Winnipeg Free Press, Friday, Dec 19, 2003
LOSE IN NAFTA, WIN IN WTO
by Farnces Russell
How best can Canada protect its trading interests? Alone confronting
America? Or in collaboration with 145 nations?
Last week's coincidental culmination of the steel and softwood lumber
disputes provides definitive proof of the perversity of the North
American Free Trade Agreement and the advantage of the World Trade
Organization.
WTO operates under international trade law that can only be changed by
agreement of all 146 member states. If a member won't comply,
retaliation is authorized. WTO levels the playing field between big and
small, powerful and powerless.
NAFTA operates under American trade law, which the U.S. is free to amend
at will. Isolated in this relationship of stark unequals, Canada is
incapable of defending itself without fear of massive reprisal and
crippling retaliation.
Nor can Canada appeal to the WTO if it loses before NAFTA. NAFTA Article
103:2 reads: "In the event of any inconsistency between this Agreement
and such other agreements, this Agreement shall prevail."
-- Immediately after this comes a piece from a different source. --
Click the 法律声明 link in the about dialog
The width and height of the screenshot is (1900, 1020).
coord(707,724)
In March, 2002, U.S. President George W. Bush imposed punitive tariffs
on steel imports from the European Union and seven other nations. WTO
ruled the tariffs illegal and gave the U.S. until Dec. 10 to scrap them
or face $250 million in authorized trade reprisal. The New York Times
said the Europeans plotted retaliation in this U.S. election year with a
precision that Karl Rove, Mr. Bush's chief political advisor, "must have
grudgingly admired." Specific goods from Mr. Bush's key must-win states
were targeted: Florida oranges, Arkansas rice, Carolinas textiles,
Midwest and California agricultural commodities and Oregon and
Washington apples.
The White House dropped the tariffs.
Continued The Times: "The raw political fact remains that the WTO made
the price of protecting the steel industry simply too high. Bush's
decision to comply fully with the ruling helped establish the trade
organization's authority, showing that even the world's largest economic
power had to bend to its rulings."
Now consider softwood lumber. For 40 years, from the inception of the
world trading system in 1947 to 1986, the U.S. never levied either
countervailing or dumping duties against Canadian softwood lumber. From
1979 to 1986, more than 90 per cent of Canada's lumber exports to the
U.S. were tariff-free.
Canada's lumber industry blossomed. It captured 37 per cent of the U.S.
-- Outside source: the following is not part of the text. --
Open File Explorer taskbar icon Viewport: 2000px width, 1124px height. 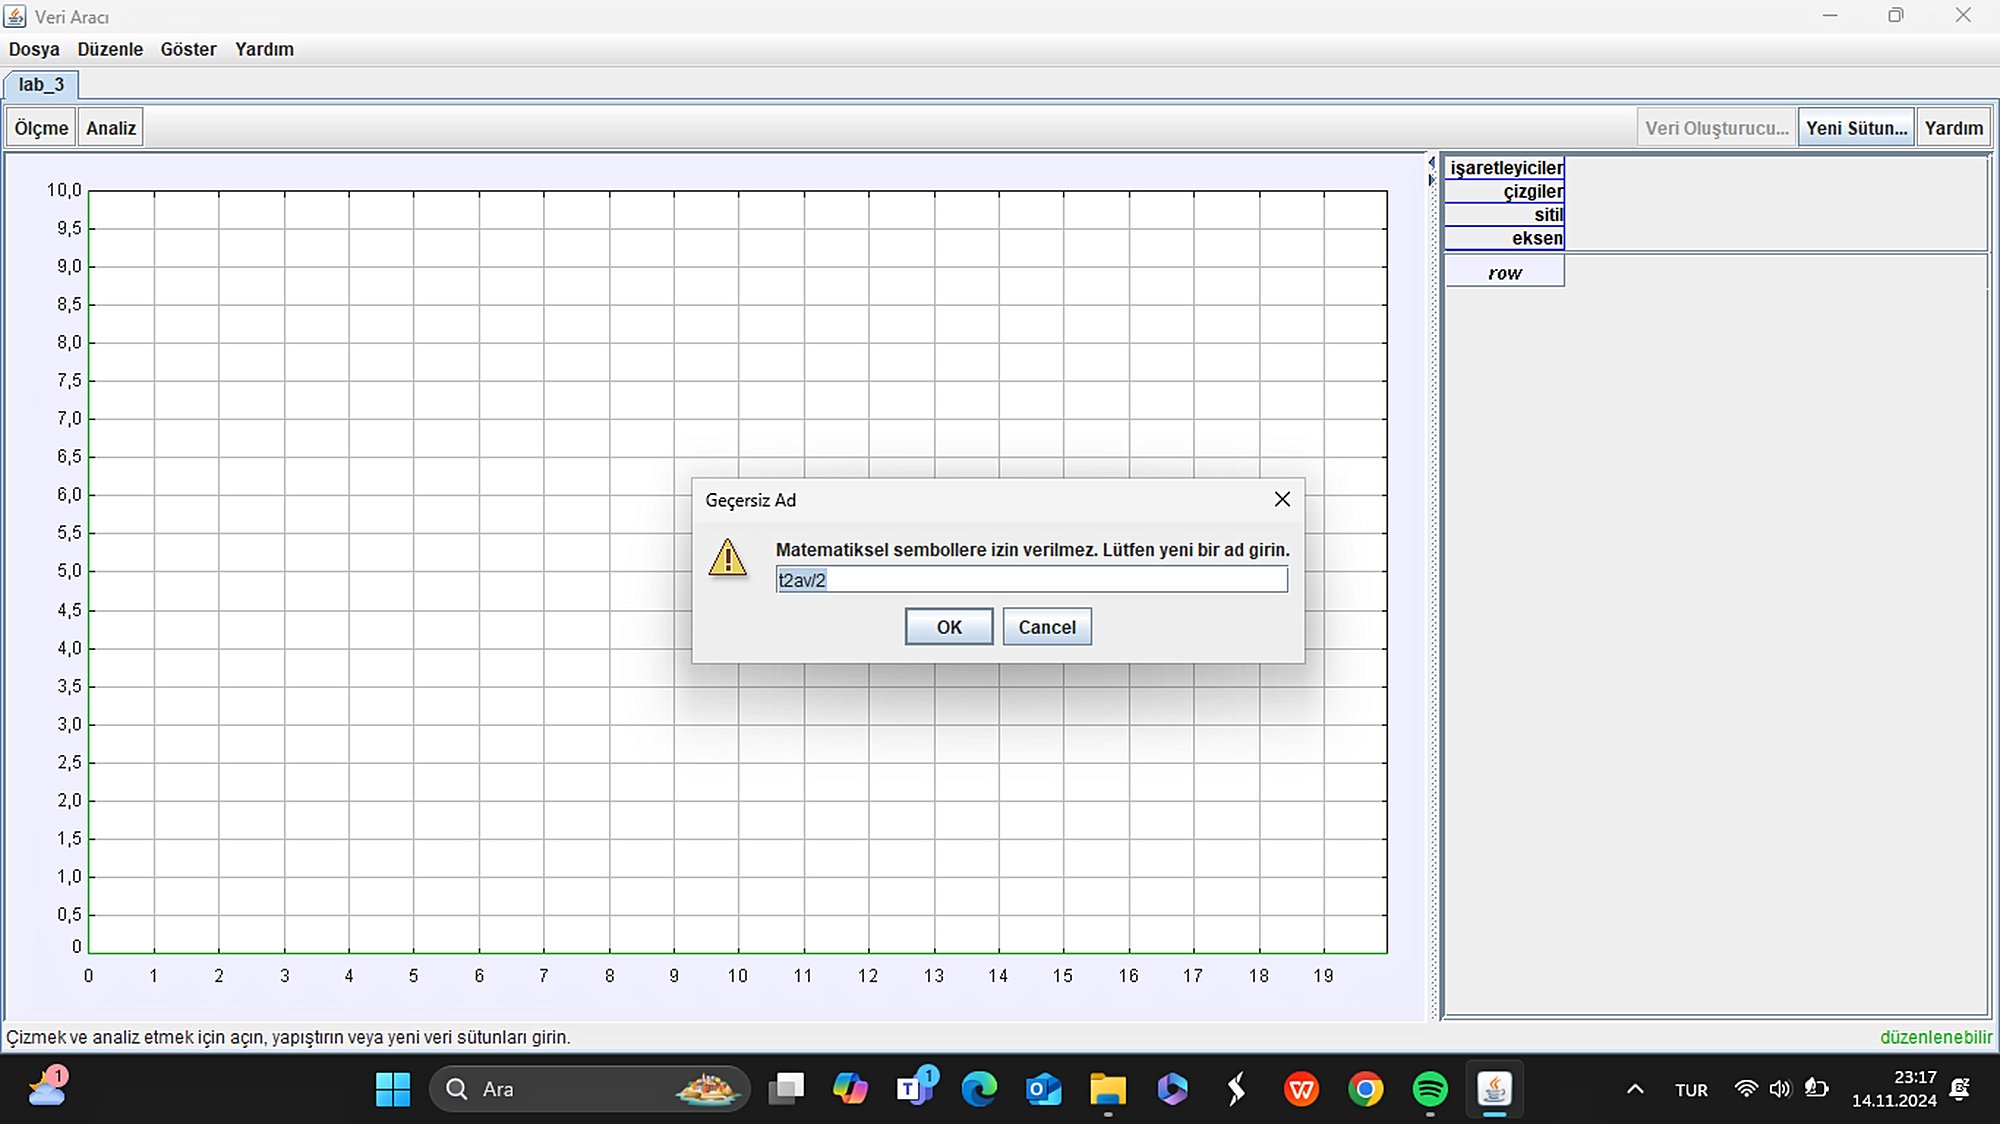[x=1107, y=1089]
market and supported over 200,000 jobs, 12,000 mills and logging
establishments, 1,200 communities and exports worth well over $12
billion. All this economic activity was buttressed by the 1971
Employment Support Act cushioning Canadian industry against the effects
of U.S. import surcharges.
Then in 1986, the new Conservative government of Brian Mulroney decided
to seek a free trade agreement with the U.S. For the first time ever,
the U.S. launched a countervail challenge to Canada's softwood lumber.
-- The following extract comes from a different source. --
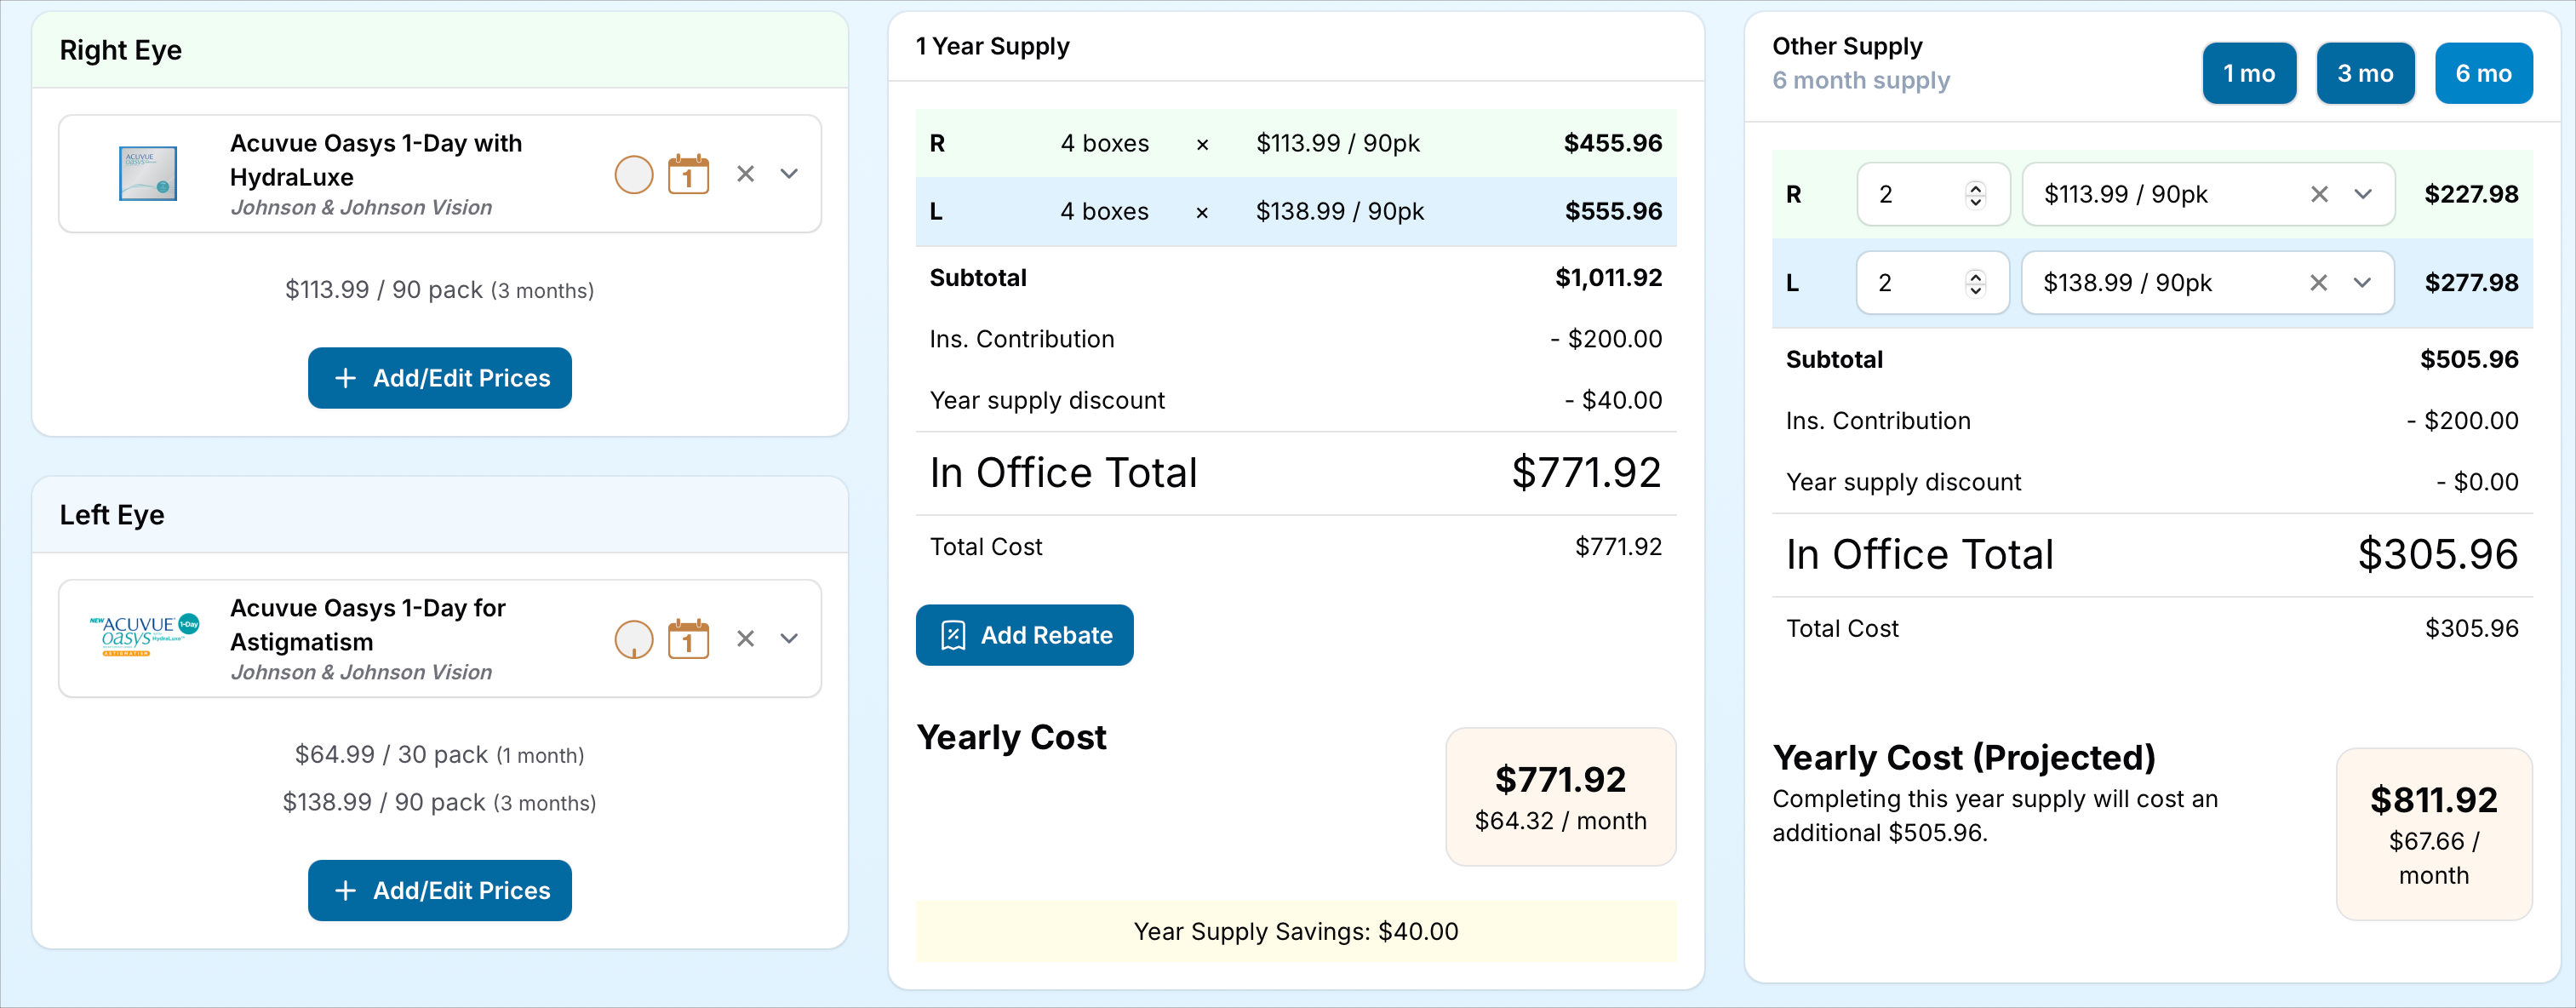Expand the Right Eye lens product dropdown
The image size is (2576, 1008).
(789, 174)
The Mulroney government's response was to drop the Employment Support
Act and begin a powerful propaganda campaign to discredit
multilateralism, a campaign that required it to abort an international
trade panel just as it was preparing to rule that first U.S. countervail
action illegal. Canada's lumber industry has undergone almost ceaseless
U.S. trade harassment ever since. Harassment took a quantum leap with
the nefarious Byrd amendment. Passed by Congress in 2000, it confiscates
money from any foreign company daring to compete successfully against
U.S. industry. All duties collected by the U.S. government for alleged
dumping and subsidy violations are remitted to the companies filing the
cases.
WTO recently ruled the Byrd amendment illegal. But that doesn't help
Canadian softwood companies. Operating under NAFTA and so fully exposed
to U.S. trade law with no recourse, they have already poured $1.7
billion in fines into American coffers. And all this on top of punitive
27.2-per-cent duties and at least $200 million and climbing in legal
costs.
Former senior Canadian trade negotiator Mel Clark says it's all
unnecessary. "The WTO dispute settlement mechanism neutralizes power
discrepancies. A small country, if it has a good case, can win against a
big one. In lumber, we could get authority from the WTO to retaliate
against a very large amount of American trade."
The U.S. has now demanded total surrender from Canada to put an end to
its NAFTA agony -- an export cap at a 31.5-per-cent market share policed
by prohibitive duties plus a gift of almost $1 billion to the U.S.
lumber industry from those illegal U.S. fines. Said one angry lumber
executive: "It's like being held up at gunpoint, having all your money
taken and then being forced to pay the robber for his pains."
Call it Catch-49th Parallel. WTO can't help us because softwood is ruled
by NAFTA. And NAFTA is designed not to help us because U.S. trade law
rules.
We are powerless even to retaliate because we face the behemoth alone.